How Kubernetes Deployments, ReplicaSets, and HPAs coordinate

This is the third post in my Kubernetes Controllers series. In the first post, we explored what controllers are and how they maintain your desired state through continuous reconciliation. In the second post I walk through how to build stable controllers from scratch. Now we’ll examine how three critical controllers interact to manage your applications.

We were rolling out a new version of an application. 100 pods, all running about 25% hot on CPU.

The HPA didn’t scale up. The rollout was throttled. Metrics were delayed. Traffic took a hit.

The frustrating part? Everything was working exactly as designed. The HPA wasn’t scaling because it was configured not to.

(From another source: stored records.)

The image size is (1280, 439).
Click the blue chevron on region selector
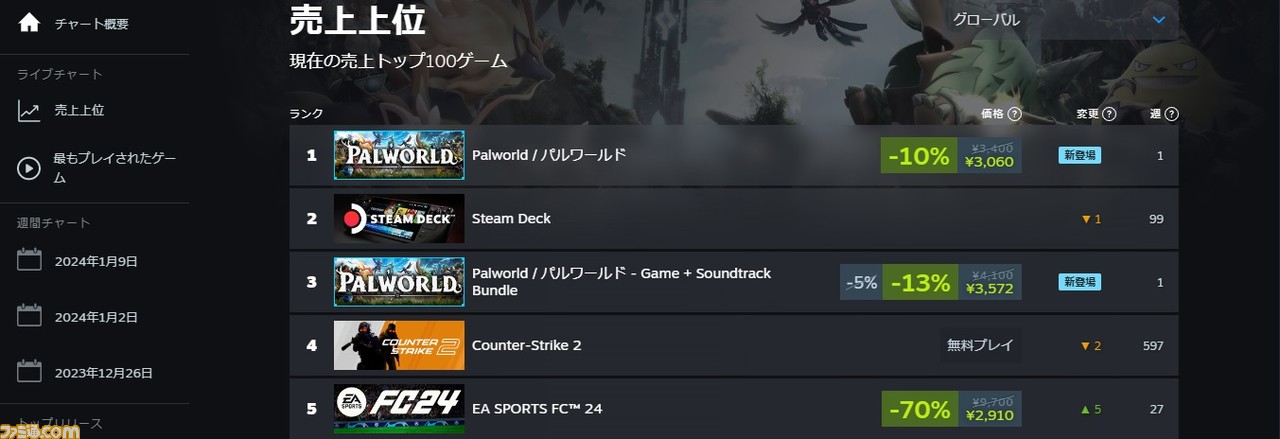pyautogui.click(x=1159, y=19)
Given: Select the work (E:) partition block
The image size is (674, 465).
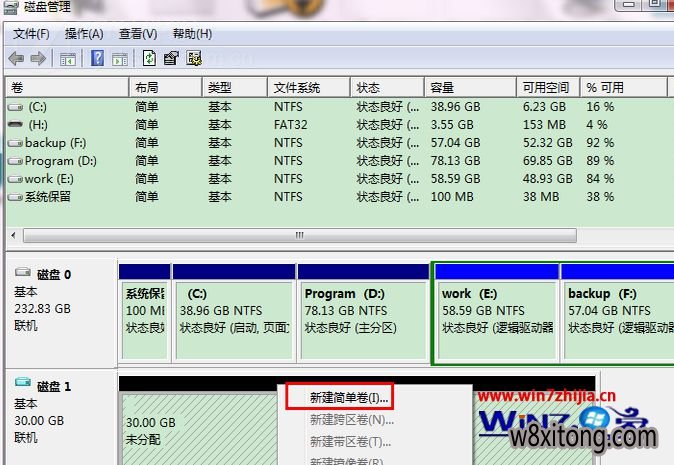Looking at the screenshot, I should coord(495,310).
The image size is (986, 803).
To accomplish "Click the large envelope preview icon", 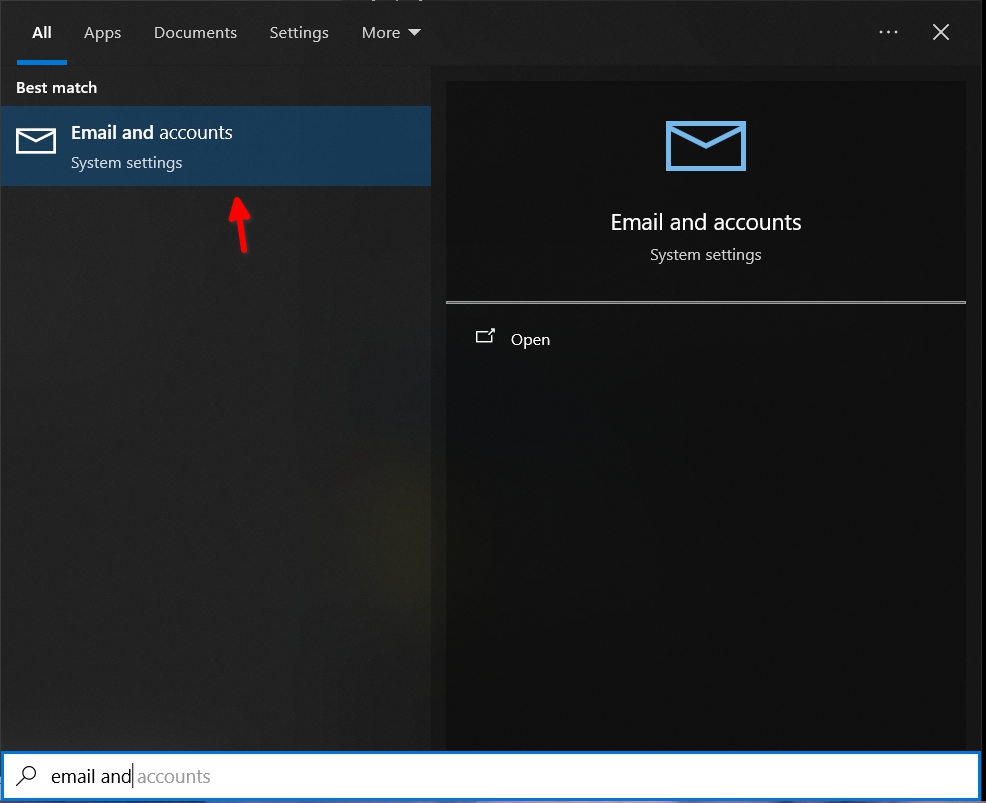I will [705, 146].
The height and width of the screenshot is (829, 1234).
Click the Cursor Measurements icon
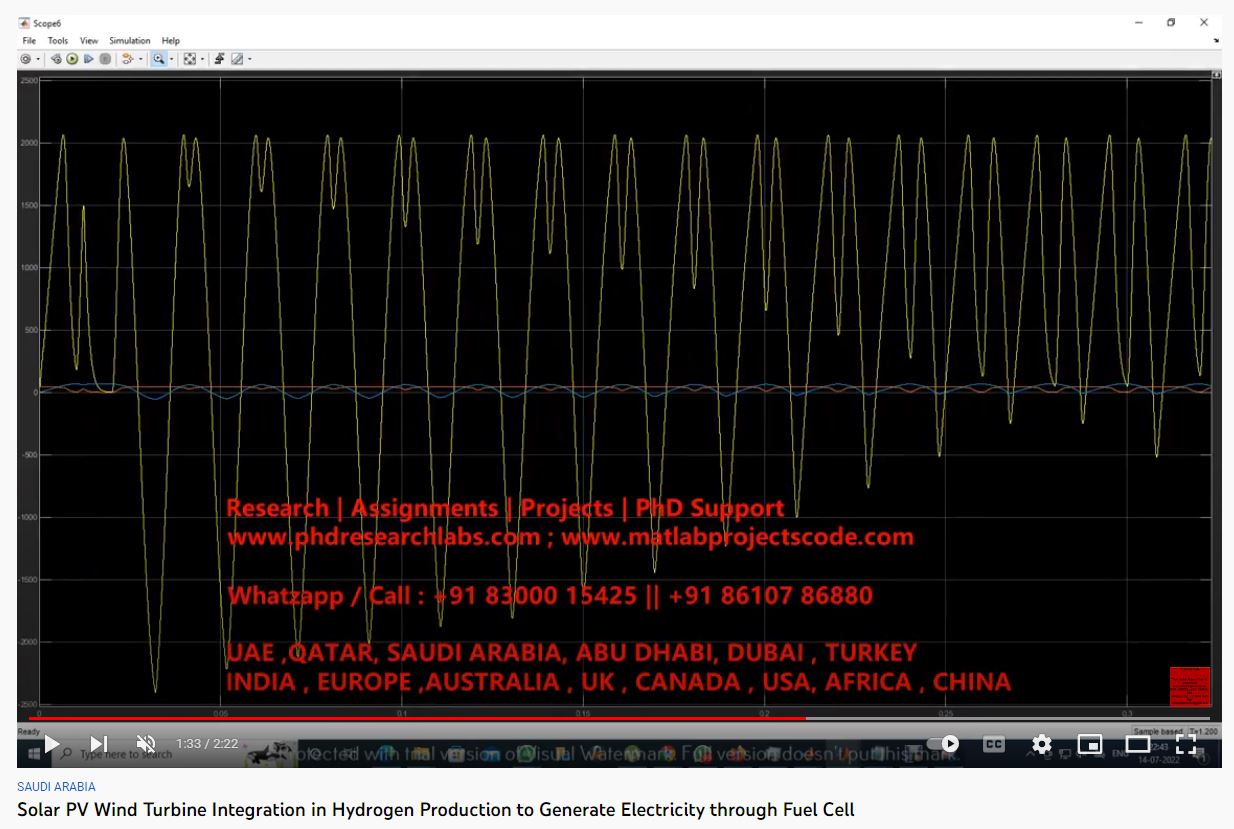237,60
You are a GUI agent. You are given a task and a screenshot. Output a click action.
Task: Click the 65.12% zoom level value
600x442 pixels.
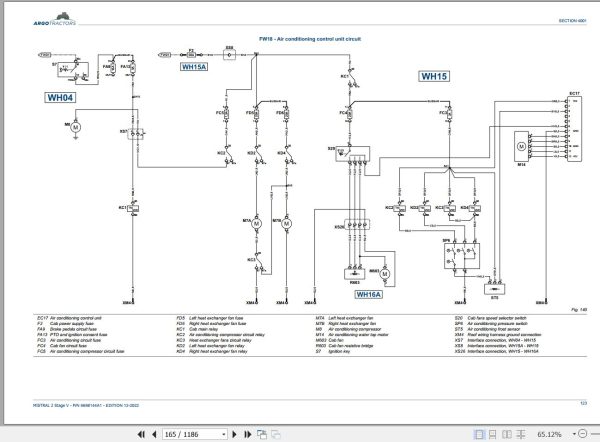point(549,434)
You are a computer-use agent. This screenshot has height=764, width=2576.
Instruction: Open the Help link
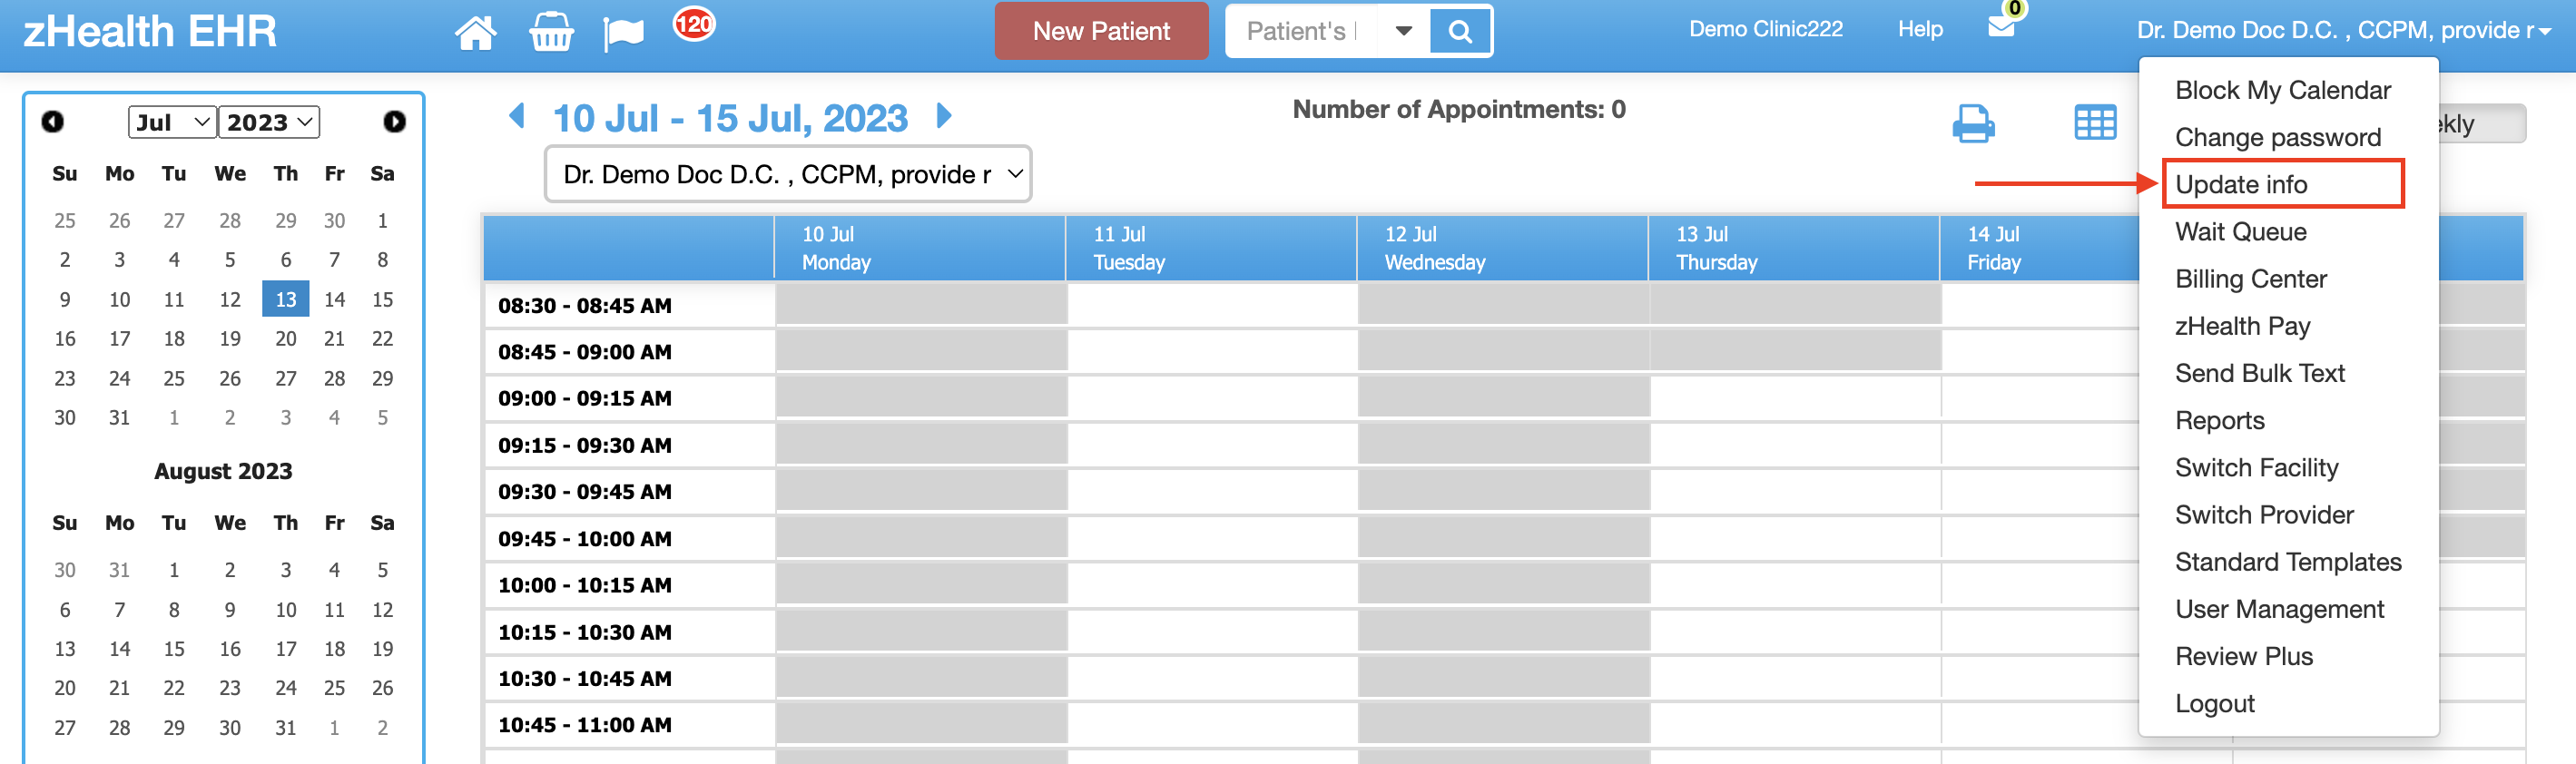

Kubernetes is a system of nested control loops. HPAs scale Deployments. Deployments manage ReplicaSets. ReplicaSets spin up Pods. Each loop has its own knobs. But what matters is how those loops interact, especially in moments like this.

Tuning your cluster isn’t about memorizing flags. It’s about understanding where the edges are and what happens when you push into them.

Core control loops

As I mentioned in the first post of the series, Kubernetes is built on reconciliation. Deployments, ReplicaSets, and HPAs are each their own control loop:

The HPA loop observes metrics and adjusts the replica count on a Deployment
The Deployment loop reconciles the desired replica count by adjusting ReplicaSets
The ReplicaSet loop reconciles its pod count by creating or deleting Pods

HPAs, ReplicaSets, Deployments

Each loop observes state, compares it with the desired target, and takes corrective action. If you want to understand what’s actually happening with your application deployments, it’s important to learn how to spot what actions are being taken and understand why.

Inspecting status fields

These control loops report their current state in .status fields. These are the first things you should check when something doesn’t look right.

Deployment status

kubectl get deployment demo -o yaml | yq .status

observedGeneration: The latest generation the controller has processed
replicas, updatedReplicas, availableReplicas: rollout progress
conditions[]:
- Progressing: whether a rollout is ongoing
- Available: whether minimum availability has been met

If a rollout seems stuck, check if Progressing=True with a reason like ReplicaSetUpdated. If so, you’re likely waiting on pods to become Ready. Once the pods fully come up and report Ready, the Deployment will transition its Available condition to Status=True, Reason=# MinimumReplicasAvailable

ReplicaSet status

kubectl get rs -o yaml | yq '.items[] | {name: .metadata.name, status: .status}'

Look at replicas, readyReplicas, and availableReplicas. Those show how far along each ReplicaSet is. If you see a conditions[].type=ReplicaFailure, it might be a scheduling or crash loop issue. Debug with kubectl describe pod <foo> and check out the Events field.

HPA status

kubectl describe hpa

Check the current vs. target CPU utilization. Look at desiredReplicas vs. currentReplicas. And scan the Conditions[] field for clues like ScalingLimited, AbleToScale, or ScalingActive.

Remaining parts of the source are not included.